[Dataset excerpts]
************

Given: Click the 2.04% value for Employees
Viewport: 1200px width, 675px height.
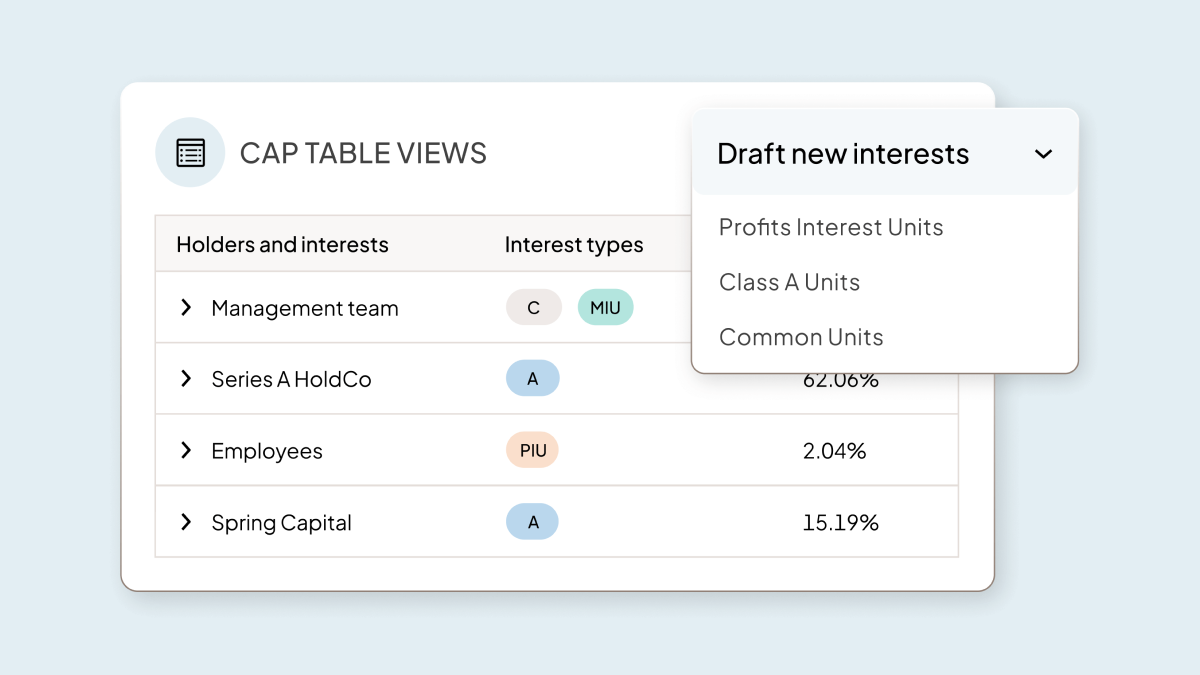Looking at the screenshot, I should tap(834, 450).
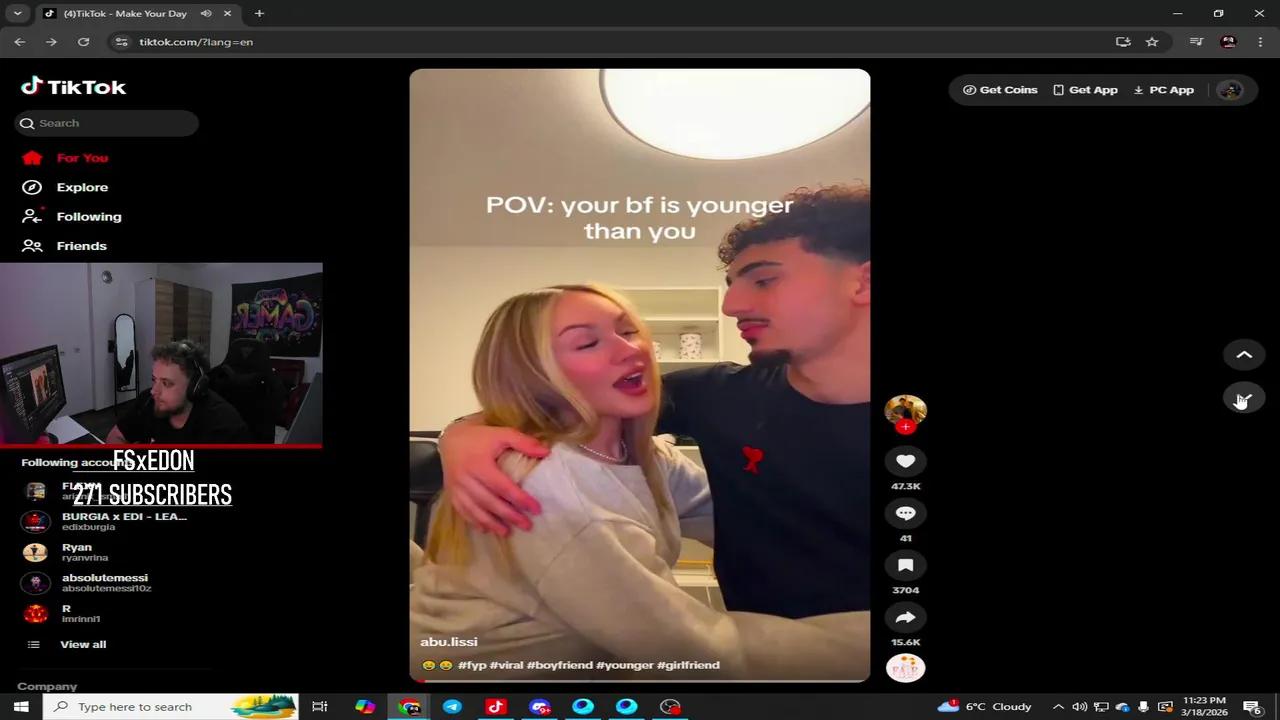Click the video progress bar at the bottom
The height and width of the screenshot is (720, 1280).
click(x=640, y=679)
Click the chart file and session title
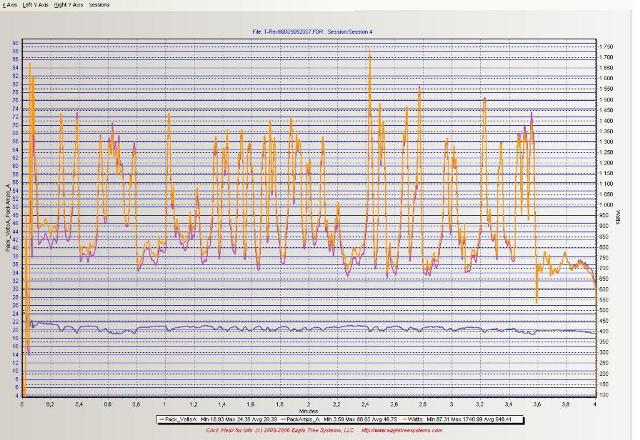This screenshot has height=440, width=640. pyautogui.click(x=320, y=32)
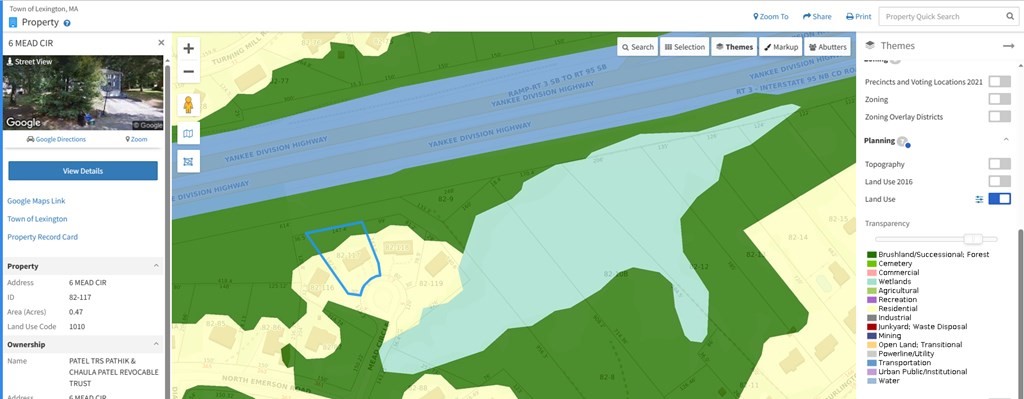Collapse the Ownership section
Viewport: 1024px width, 399px height.
pyautogui.click(x=156, y=344)
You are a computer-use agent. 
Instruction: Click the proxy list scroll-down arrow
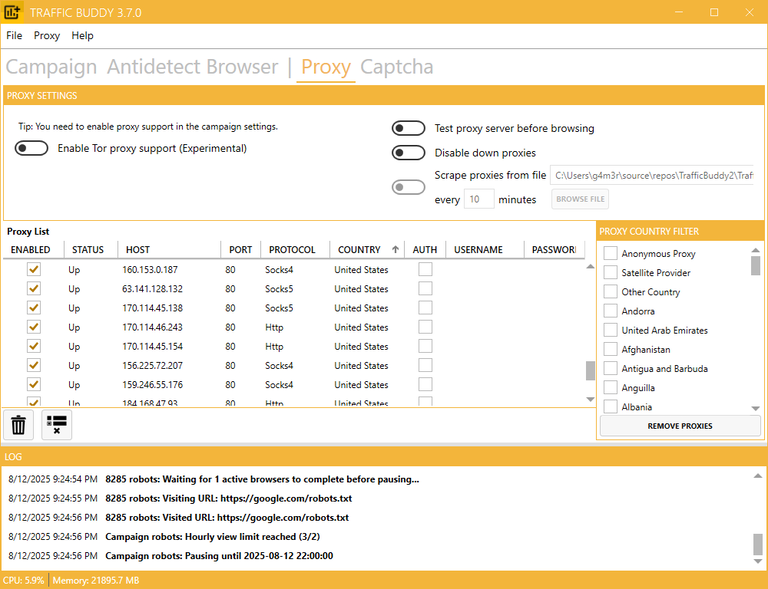tap(590, 399)
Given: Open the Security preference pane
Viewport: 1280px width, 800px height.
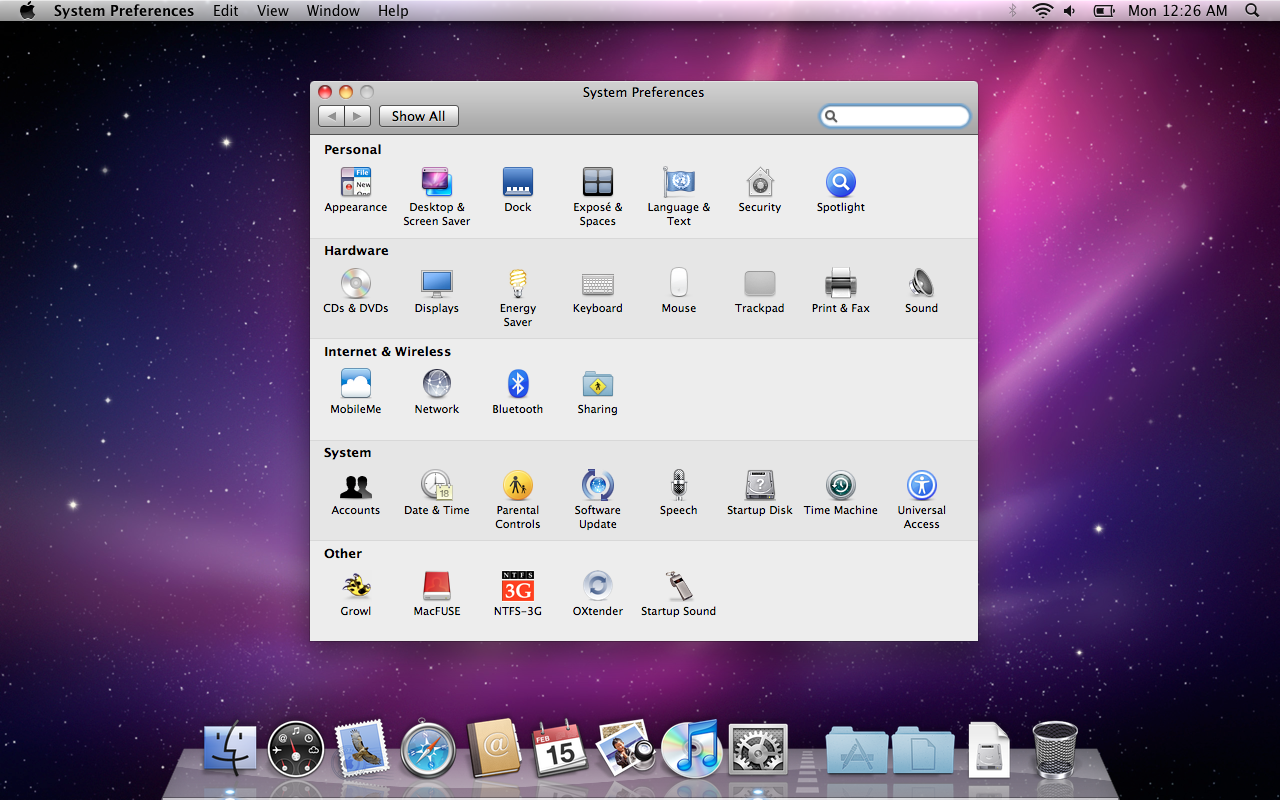Looking at the screenshot, I should pyautogui.click(x=759, y=183).
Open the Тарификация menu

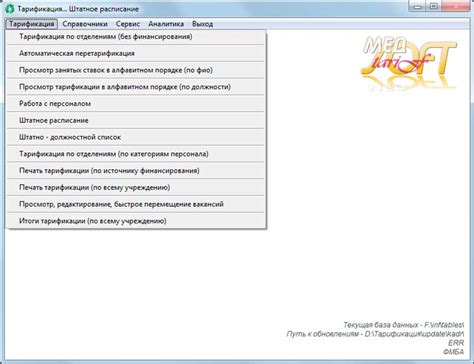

************

Only the lines from the one containing "Viewport: 1280px width, 800px height." through the end of the records above should be retyped, exactly as they stand, with any pictures left out.

Viewport: 1280px width, 800px height.
Looking at the screenshot, I should pyautogui.click(x=759, y=183).
Open the Тарификация menu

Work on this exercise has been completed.